■ EXERCISE REQUIREMENTS ■
- a) Do these statements agree with the Stack Exchange post? (i) The user community is the highest rank on the ladder. (ii) Neutrality supports the status quo. (iii) The writer intends to explain once more how being able to deny a privilege exists is one of that privilege's benefits. For each, answer yes or no and quote the deciding words.
- b) Who does the Stack Exchange post name as the power base?
- c) Reproduce the Stack Exchange post between "We've already got" and "a better alternative.", inclusive.
··· DOCUMENT TEXT
When an issue divides a community, the power base in that community must make a decision of which side (or sides, as issues can have many sides and some or most may overlap or differ in a variety of ways) it will support.

Whatever Stack Exchange, its community moderators or official blog or Meta FAQ, may say, the power base is Stack Exchange the company. The user community is not the highest rank on the ladder at all. We can say we want and need and dislike all manner of things, but the decision rests with Stack Exchange.

The power base cannot be neutral on a topic, because neutrality is to support the status quo, whatever it happens to be. When the issue is that this status quo has negative impacts, many on individuals and some quite significantly on groups and a few on the whole community, the sides are a variation on "change the status" or "leave it as it is".

We've already got questions and discussion galore about the existence of the issues. Suffice it to say, there's a lot of evidence of the problems and it is met with varying levels of acceptance or attention. I'm not going to explain (yet again) how the ability to deny the existence of a privilege is one of the benefits of that privilege, or why people get upset when they're called sir despite obviously being non-male/non-gendered at all, or why using cultural references to make fun of someone who won't recognise the reference and therefore that they're being insulted is definitely Not Being Nice, or the problem behind not just using formatting which is actively harmful but arguing against the use of a better alternative.
······
··· EXTRACTED INFORMATION
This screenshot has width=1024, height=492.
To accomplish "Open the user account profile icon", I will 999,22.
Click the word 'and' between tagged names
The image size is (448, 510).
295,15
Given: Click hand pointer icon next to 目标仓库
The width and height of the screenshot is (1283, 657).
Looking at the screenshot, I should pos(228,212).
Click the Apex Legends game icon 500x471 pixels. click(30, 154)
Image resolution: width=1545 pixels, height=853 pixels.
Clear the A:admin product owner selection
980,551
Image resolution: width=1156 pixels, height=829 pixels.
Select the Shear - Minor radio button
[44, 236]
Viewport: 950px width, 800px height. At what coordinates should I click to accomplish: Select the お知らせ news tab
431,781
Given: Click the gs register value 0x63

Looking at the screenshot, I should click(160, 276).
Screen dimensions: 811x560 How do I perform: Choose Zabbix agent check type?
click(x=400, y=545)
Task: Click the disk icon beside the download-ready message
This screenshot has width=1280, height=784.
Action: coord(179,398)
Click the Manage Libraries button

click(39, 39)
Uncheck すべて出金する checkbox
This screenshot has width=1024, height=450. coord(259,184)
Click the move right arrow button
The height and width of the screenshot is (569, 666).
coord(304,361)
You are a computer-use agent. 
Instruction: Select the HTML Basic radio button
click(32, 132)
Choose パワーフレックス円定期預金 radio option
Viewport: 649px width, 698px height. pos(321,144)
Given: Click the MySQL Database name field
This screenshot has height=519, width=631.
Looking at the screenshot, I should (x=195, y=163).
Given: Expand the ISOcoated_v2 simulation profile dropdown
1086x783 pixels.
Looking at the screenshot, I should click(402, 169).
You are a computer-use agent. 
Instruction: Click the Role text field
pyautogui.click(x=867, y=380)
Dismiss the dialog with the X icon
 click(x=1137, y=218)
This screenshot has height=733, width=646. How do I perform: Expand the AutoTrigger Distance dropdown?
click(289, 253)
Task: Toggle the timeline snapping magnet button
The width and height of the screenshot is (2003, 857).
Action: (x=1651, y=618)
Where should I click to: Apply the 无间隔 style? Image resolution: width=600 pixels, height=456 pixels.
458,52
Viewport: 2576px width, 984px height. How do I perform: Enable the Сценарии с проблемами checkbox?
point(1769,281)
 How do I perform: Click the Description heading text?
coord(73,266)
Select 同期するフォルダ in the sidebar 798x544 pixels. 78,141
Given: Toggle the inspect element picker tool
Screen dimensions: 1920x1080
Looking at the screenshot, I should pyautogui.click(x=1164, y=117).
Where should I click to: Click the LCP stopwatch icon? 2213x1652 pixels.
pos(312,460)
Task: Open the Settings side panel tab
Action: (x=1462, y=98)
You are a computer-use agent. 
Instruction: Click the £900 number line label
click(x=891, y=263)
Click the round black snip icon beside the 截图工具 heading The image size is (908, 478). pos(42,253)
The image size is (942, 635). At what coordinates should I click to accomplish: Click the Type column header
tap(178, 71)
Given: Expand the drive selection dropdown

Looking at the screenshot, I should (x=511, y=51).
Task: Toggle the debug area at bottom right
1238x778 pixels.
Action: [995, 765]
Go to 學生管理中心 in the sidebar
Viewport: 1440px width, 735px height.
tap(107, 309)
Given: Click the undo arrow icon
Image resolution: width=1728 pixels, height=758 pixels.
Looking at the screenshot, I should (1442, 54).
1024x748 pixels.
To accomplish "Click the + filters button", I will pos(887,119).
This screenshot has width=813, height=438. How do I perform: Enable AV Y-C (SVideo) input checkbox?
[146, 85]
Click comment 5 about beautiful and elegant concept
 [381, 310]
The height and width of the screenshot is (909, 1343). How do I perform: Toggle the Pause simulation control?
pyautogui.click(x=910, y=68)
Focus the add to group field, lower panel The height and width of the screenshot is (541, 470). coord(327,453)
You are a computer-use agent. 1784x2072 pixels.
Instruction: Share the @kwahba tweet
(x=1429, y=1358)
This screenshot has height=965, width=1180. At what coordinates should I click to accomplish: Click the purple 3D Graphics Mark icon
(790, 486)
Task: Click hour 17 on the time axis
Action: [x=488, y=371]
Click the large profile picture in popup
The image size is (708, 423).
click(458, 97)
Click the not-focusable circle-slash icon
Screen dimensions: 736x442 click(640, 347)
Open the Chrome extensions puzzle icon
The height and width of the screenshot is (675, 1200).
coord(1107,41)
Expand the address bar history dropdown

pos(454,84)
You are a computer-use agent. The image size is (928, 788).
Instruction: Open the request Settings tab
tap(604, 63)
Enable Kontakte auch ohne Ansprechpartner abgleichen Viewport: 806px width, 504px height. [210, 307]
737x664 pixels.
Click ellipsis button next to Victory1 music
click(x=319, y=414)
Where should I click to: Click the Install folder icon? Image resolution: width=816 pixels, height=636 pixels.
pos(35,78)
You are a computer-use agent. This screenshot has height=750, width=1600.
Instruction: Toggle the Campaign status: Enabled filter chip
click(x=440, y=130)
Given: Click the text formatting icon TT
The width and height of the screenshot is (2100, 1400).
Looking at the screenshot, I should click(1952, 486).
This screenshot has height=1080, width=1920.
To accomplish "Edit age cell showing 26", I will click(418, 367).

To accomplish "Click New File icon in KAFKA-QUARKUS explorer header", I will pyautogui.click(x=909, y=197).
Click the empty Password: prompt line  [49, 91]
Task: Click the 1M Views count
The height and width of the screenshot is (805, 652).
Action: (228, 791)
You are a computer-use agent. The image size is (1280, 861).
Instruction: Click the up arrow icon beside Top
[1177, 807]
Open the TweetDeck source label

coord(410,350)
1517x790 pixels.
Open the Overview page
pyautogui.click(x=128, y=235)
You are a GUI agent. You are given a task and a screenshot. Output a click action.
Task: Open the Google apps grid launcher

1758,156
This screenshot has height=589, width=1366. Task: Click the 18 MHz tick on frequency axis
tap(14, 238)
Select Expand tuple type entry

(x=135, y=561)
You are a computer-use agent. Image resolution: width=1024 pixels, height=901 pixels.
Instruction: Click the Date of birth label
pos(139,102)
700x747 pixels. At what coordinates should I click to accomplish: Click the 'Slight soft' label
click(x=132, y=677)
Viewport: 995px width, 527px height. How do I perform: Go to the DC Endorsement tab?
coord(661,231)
······
■ CORRECT ANSWERS ■
- a)
(i) No: "The user community is not the highest rank on the ladder at all."
(ii) Yes: "neutrality is to support the status quo, whatever it happens to be."
(iii) No: "I'm not going to explain (yet again) how the ability to deny the existence of a privilege is one of the benefits of that privilege"

- b) Stack Exchange the company.

- c)
We've already got questions and discussion galore about the existence of the issues. Suffice it to say, there's a lot of evidence of the problems and it is met with varying levels of acceptance or attention. I'm not going to explain (yet again) how the ability to deny the existence of a privilege is one of the benefits of that privilege, or why people get upset when they're called sir despite obviously being non-male/non-gendered at all, or why using cultural references to make fun of someone who won't recognise the reference and therefore that they're being insulted is definitely Not Being Nice, or the problem behind not just using formatting which is actively harmful but arguing against the use of a better alternative.